(First published at AIDL-LD and AIDL Weekly.)
This is the second of the two papers from Salesforce, ”
“Non-Autoregressive Neural Machine Translation” . Unlike the “Weighted Transformer, I don’t believe it improves SOTA results. But then it introduces a cute idea into a purely attention-based NNMT, I would suggest you my previous post before you read on: https://www.facebook.com/groups/aidl.ld/permalink/902138936617440/
Okay. The key idea introduced in the paper is fertility. So this is to address one of the issues introduced by a purely attention-based model introduced from “Attention is all you need”. If you are doing translation, the translated word can 1) be expanded to multiple words, 2) transform to a totally different word location.
In the older world of statistical machine translation, or what we called IBM models. The latter model is called “Model 2” which decide the “absolute alignment” of source/target language pair. The former is called fertility model or “Model 3”. Of course, in the world of NNMT, these two models were thought to be obsolete. Why not just use RNN in the Encoder/Decoder structure to solve the problem?
(Btw, there are totally 5 layers in the original IBM Models. If you are into SMT, you should probably learn it up.)
But then in the world of purely attention-based NNMT, idea such as absolute alignment and fertility become important again. Because you don’t have memory within your model. So in the original “Attention is all you need” paper, there is already the thought of “positional encoding”.
So the new Salesforce paper actually introduce another layer which reintroduce fertility. Instead of just feeding the output of encoder directly into the decoder. It will feed to a fertility layer to decide if a certain word should have higher fertility first. e.g. a fertility of 2 means that it should be copied twice. 0 means the word shouldn’t be copy.
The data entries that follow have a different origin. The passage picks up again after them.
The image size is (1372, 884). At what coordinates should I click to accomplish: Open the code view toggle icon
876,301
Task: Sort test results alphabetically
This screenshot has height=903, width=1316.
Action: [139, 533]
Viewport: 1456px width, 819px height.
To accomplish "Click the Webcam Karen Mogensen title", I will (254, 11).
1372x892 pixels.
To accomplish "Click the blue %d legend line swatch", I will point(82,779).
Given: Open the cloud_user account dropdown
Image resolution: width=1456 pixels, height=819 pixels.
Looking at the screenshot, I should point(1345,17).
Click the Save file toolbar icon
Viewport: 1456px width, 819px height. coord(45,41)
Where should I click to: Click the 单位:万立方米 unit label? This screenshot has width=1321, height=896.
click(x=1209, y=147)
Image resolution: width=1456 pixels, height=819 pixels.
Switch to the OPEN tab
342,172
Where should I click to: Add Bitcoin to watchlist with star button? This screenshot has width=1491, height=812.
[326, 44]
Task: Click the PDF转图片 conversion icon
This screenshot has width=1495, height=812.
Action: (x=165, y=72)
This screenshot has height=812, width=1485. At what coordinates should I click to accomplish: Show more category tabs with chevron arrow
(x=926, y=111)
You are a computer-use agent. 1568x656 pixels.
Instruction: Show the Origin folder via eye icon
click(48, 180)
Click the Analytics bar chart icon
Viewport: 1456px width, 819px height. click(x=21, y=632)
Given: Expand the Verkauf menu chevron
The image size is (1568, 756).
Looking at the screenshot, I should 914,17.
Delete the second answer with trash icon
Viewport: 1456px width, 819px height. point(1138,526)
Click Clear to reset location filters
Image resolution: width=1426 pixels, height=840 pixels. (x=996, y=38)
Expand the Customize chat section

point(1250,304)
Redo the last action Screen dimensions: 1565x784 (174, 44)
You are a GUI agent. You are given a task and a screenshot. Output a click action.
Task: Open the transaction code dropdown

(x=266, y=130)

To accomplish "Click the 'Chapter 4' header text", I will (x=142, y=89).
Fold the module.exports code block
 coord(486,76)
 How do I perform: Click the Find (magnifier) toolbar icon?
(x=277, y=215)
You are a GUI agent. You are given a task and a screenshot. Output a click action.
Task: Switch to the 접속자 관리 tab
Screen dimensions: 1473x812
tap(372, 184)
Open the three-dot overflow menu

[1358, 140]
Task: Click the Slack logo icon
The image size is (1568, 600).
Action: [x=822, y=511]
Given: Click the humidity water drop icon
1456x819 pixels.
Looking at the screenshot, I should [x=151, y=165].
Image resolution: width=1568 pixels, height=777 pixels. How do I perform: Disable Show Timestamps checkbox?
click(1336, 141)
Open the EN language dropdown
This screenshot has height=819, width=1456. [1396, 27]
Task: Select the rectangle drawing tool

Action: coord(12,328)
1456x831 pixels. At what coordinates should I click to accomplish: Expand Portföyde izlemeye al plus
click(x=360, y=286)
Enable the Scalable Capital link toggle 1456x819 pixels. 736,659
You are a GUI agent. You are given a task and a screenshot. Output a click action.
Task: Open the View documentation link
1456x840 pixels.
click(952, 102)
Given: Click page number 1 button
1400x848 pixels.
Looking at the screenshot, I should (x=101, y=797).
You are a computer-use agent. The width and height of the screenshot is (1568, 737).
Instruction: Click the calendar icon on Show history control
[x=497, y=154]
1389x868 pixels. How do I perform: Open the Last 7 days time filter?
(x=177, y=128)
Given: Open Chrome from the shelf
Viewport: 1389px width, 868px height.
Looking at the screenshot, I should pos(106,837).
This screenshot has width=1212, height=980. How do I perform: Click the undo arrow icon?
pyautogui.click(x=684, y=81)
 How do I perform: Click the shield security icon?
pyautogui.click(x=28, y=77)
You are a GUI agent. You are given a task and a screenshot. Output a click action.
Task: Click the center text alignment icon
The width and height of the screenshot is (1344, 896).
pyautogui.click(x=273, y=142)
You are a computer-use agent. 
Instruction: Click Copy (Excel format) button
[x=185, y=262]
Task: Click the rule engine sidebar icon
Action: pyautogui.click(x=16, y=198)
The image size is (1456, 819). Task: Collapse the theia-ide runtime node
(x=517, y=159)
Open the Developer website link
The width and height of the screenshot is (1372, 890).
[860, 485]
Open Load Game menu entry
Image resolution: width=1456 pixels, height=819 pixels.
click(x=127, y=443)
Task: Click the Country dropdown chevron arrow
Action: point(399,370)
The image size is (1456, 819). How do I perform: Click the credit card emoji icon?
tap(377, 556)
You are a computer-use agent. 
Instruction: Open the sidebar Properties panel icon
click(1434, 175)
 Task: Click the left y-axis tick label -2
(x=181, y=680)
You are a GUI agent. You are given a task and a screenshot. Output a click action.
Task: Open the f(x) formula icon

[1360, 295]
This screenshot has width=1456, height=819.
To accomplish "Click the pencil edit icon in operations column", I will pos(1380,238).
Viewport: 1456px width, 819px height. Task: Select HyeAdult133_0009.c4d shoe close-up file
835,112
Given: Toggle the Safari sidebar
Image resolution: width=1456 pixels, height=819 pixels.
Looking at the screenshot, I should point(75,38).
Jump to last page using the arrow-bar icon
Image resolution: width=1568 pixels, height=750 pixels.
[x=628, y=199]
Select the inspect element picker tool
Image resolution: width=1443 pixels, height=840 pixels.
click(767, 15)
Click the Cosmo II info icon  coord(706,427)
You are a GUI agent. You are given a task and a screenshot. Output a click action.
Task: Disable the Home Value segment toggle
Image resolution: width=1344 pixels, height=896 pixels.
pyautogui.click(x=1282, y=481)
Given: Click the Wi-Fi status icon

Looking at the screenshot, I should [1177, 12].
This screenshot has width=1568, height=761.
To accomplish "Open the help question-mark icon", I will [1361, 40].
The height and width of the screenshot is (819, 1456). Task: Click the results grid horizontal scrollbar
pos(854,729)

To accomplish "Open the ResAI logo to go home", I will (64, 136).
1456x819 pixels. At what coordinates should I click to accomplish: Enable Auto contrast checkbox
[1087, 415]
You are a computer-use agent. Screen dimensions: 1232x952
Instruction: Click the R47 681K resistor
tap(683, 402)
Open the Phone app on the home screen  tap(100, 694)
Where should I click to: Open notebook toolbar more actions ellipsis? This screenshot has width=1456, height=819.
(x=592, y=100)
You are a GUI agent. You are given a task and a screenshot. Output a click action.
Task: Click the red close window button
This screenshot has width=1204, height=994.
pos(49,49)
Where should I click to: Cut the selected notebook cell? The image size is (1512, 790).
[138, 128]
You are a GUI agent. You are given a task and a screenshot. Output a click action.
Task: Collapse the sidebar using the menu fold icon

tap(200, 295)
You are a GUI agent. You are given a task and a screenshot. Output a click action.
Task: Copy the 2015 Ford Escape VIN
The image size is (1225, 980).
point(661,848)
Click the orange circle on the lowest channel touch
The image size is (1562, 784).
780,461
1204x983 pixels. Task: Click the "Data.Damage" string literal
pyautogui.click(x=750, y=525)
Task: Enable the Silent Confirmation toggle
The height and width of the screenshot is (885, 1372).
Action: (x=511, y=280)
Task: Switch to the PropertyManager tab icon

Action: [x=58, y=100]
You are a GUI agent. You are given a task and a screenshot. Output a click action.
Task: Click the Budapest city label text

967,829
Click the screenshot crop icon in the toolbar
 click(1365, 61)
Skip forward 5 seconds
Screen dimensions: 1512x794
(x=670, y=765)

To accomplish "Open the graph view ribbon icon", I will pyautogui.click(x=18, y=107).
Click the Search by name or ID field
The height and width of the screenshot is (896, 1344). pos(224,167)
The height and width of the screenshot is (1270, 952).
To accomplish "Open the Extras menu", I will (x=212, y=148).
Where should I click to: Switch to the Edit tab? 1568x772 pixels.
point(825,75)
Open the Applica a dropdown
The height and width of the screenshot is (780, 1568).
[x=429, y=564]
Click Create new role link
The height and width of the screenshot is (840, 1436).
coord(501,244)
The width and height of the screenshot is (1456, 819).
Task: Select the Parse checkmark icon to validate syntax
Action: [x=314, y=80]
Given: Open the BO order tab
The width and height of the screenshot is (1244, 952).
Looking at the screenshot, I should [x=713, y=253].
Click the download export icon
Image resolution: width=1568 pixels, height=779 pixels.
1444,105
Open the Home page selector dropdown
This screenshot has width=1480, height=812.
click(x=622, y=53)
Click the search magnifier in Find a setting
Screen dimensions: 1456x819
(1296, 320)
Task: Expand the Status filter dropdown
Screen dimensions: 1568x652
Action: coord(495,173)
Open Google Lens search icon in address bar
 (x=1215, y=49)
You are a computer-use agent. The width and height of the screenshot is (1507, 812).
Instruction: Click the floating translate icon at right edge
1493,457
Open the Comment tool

I think the cute thing about the paper is two fold. One is that it is an obvious expansion of the whole idea of attention-based NNMT . Then there is the Socher’s group is reintroducing classical SMT idea back to NNMT.
The result though is not working as well as the standard NNMT. As you can see in Table 1. There is still some degradation using the attention-based approach. That’s perhaps why when the Google Research Blog mention the Salesforce results : it said “*towards* non-autoregressive translation”. It implies that the results is not yet satisfying.